*** DATA EXCERPTS ***
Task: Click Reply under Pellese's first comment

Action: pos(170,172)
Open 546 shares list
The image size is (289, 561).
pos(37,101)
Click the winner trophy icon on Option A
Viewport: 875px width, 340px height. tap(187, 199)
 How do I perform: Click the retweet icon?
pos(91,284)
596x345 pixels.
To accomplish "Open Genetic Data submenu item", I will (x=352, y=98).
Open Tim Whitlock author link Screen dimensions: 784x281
*** End of DATA EXCERPTS ***
*** DATA EXCERPTS ***
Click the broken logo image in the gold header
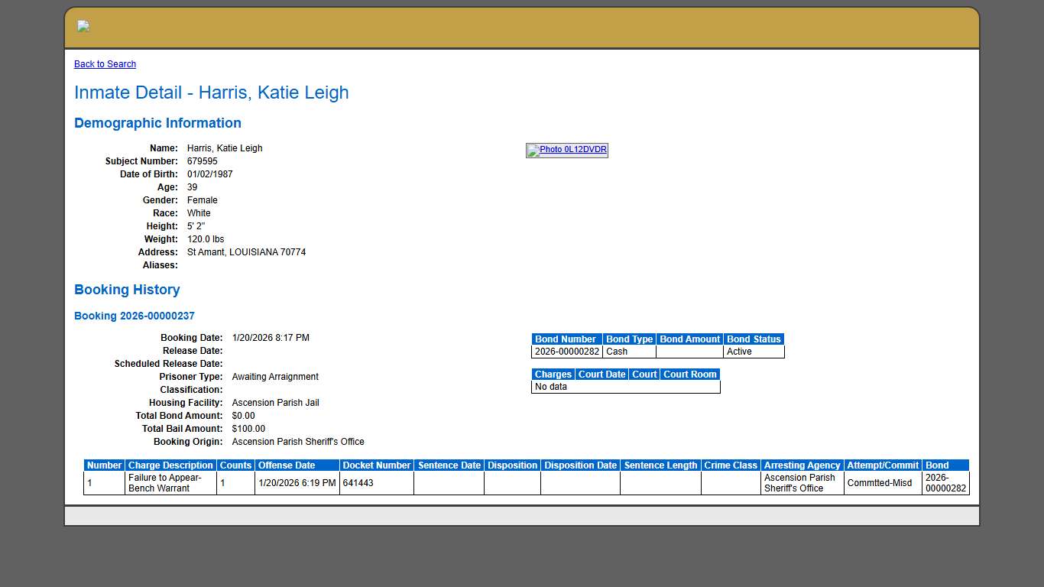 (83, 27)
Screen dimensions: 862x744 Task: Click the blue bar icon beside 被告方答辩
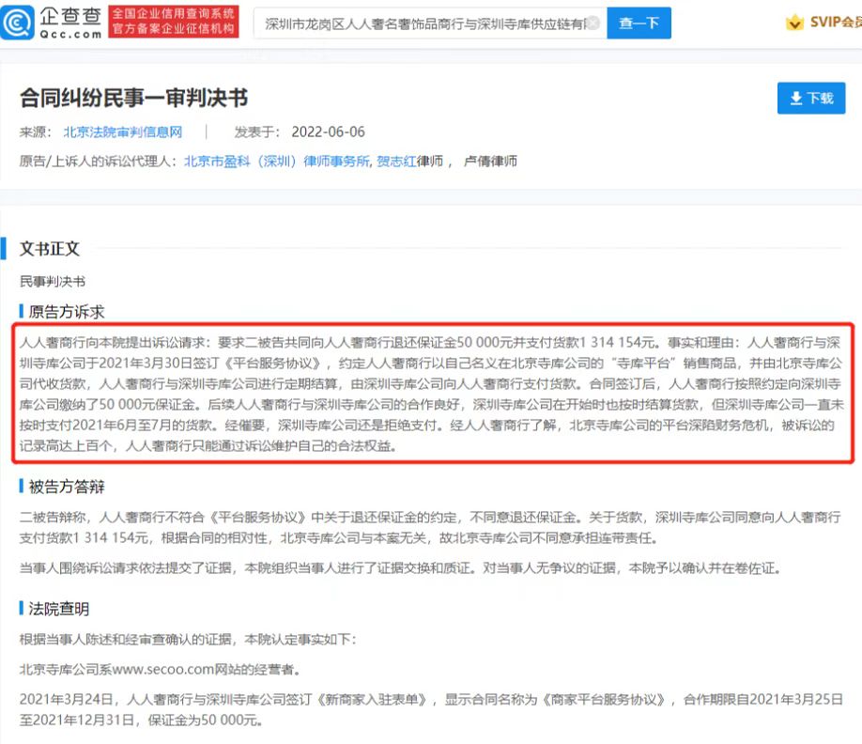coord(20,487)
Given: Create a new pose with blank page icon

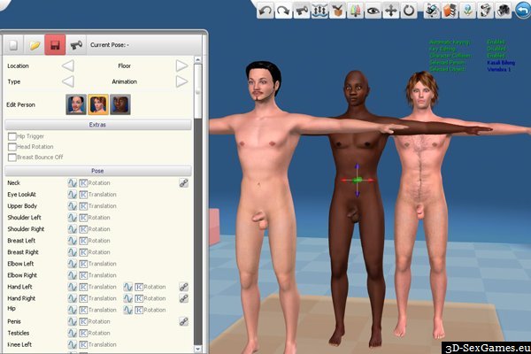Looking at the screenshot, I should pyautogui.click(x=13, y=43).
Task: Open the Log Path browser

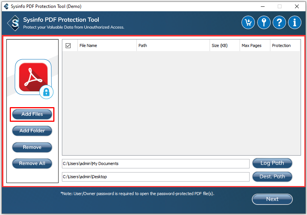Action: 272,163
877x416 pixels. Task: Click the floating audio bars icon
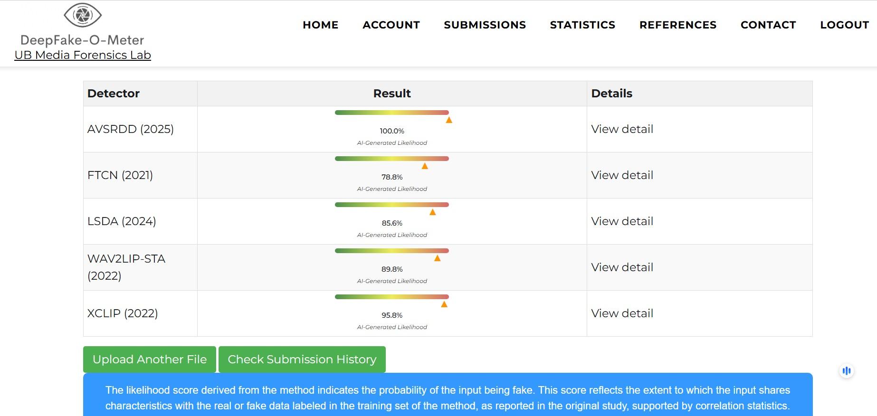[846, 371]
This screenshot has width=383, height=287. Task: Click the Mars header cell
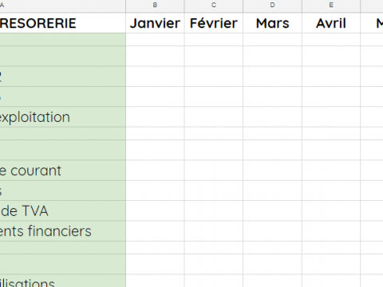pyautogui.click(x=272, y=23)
*** End of DATA EXCERPTS ***
> **TASK**
Looking at the data above, write out exactly the lines that start at the one containing "How do I perform: Click the retweet icon?" and end at the one containing "Open Tim Whitlock"; include both and nothing beyond.

> **RESULT OF THIS TASK**
 How do I perform: Click the retweet icon?
pos(91,284)
596x345 pixels.
To accomplish "Open Genetic Data submenu item", I will (x=352, y=98).
Open Tim Whitlock author link Screen dimensions: 784x281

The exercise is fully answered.